No. of Recommendations: 6
About the idea of "city-owned grocery stores" from Mamdani, it’s well to understand that the reality of food deserts in poor neighborhoods,
raising the cost of being poor, is well documented. Food deserts are just another failure of unregulated capitalism.
The problem is real and his proposal is at least a step toward addressing it.
Is it, though? A step towards addressing it?
The research on the effects of introducing a new supermarket into a food desert don't really support the idea that it will change any of the things that presumably it's targeted towards addressing. People in the area generally still buy the same types of foods that they did before. IOW, the "food desert" is a symptom of people's food purchasing habits in an area, not the cause of it - supermarkets can't survive in those areas because their customers won't buy the mix of products that a supermarket provides, not the other way around.

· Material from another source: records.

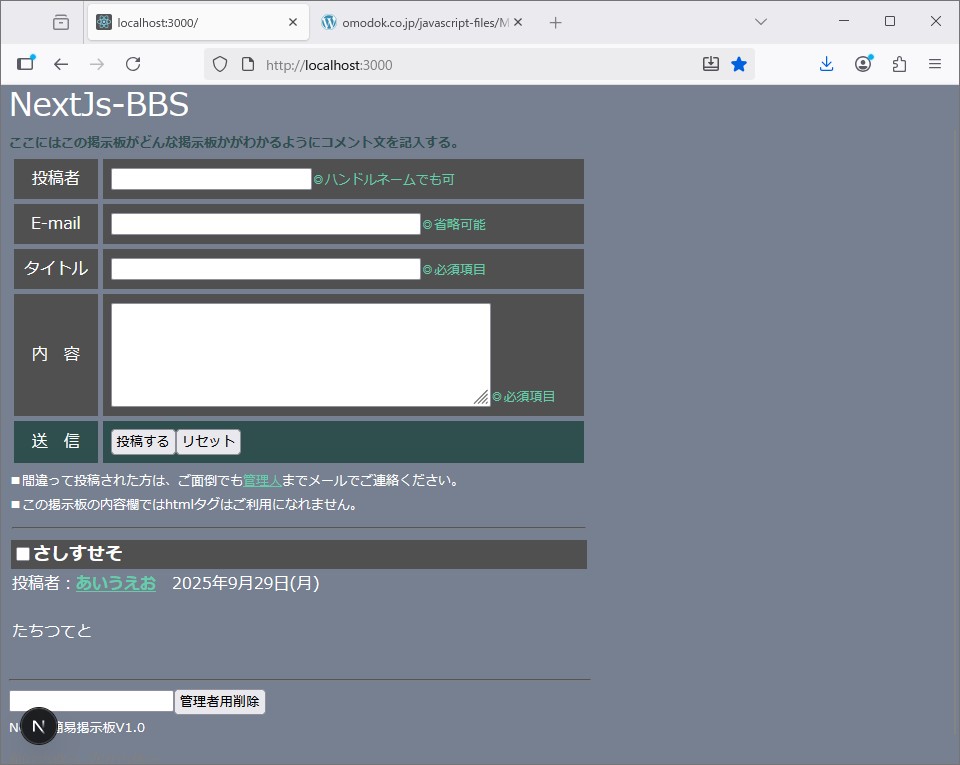Navigate back using the back arrow
Viewport: 960px width, 765px height.
[61, 63]
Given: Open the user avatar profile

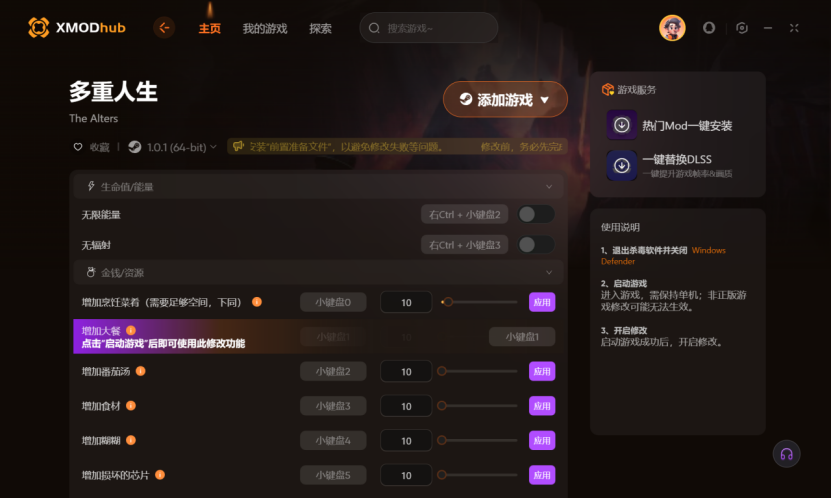Looking at the screenshot, I should pos(672,28).
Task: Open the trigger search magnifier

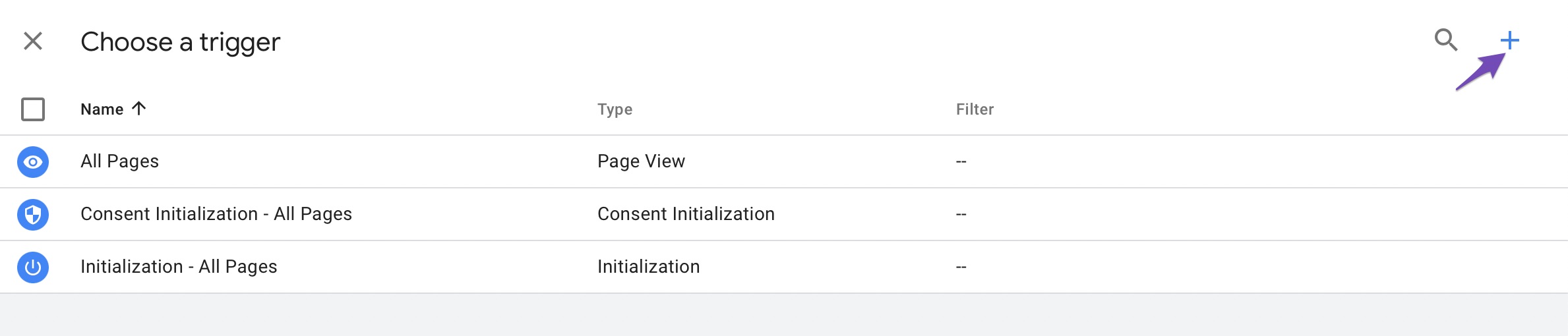Action: (1445, 40)
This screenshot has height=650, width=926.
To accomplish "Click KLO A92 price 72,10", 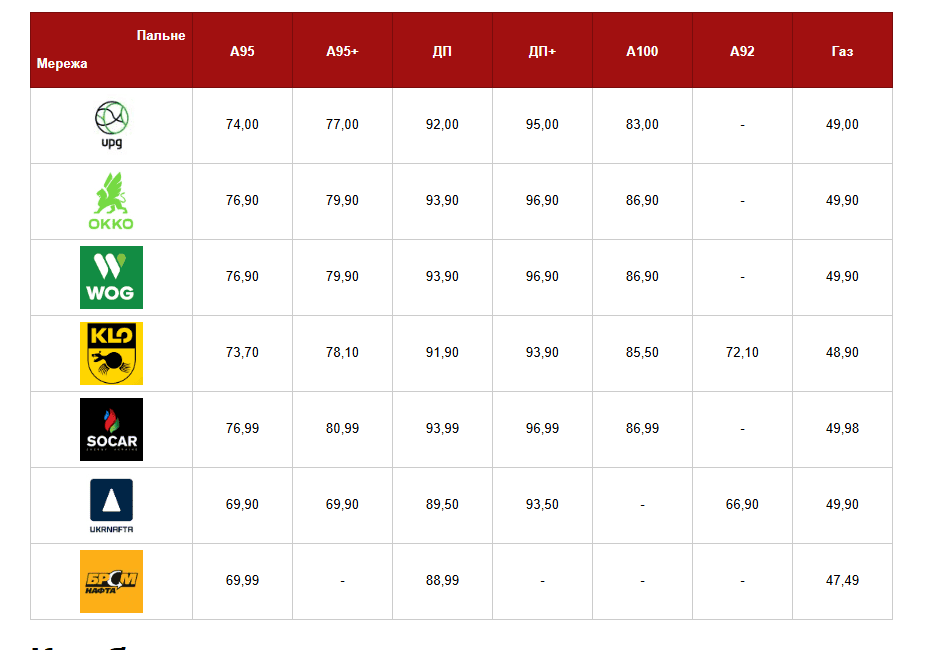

That's the real problem with this kind of proposal. These "food deserts" are usually fairly well supplied with certain kinds of foods - after all, food is a necessity, and even unregulated capitalism is pretty good at supplying things people have to buy. It's just that they're the sort of foods you find in convenience stores, dollar stores, and the like. These are foods that are unhealthy if they form the entire basis of a diet, which is why health experts discount them and wish that low-income people would eat a lower proportion of them. But....they are non-perishable, cheap, require little to no time or equipment or other ingredients to prepare and make tasty. Which is part of why they end up making up a larger proportion of food purchases of lower-income folks, who can ill afford spoilage, often have limited access to cooking equipment or methods to make other kinds of foods easily, have limited free time and/or social capital for cooking, have smaller housing (and thus less space for cooking and storing food, especially perishable food) and are oft-times buying the cheapest calories with much of their food budget.
Which is why a grocery store is probably not a great vector for trying to change this dynamic. It's a very visual thing to do - a really big thing that someone can stand in front of at a ribbon-cutting - but far less effective at actually making changes than trying to address the factors described above, which have almost nothing to do with what food is being sold in the neighborhood.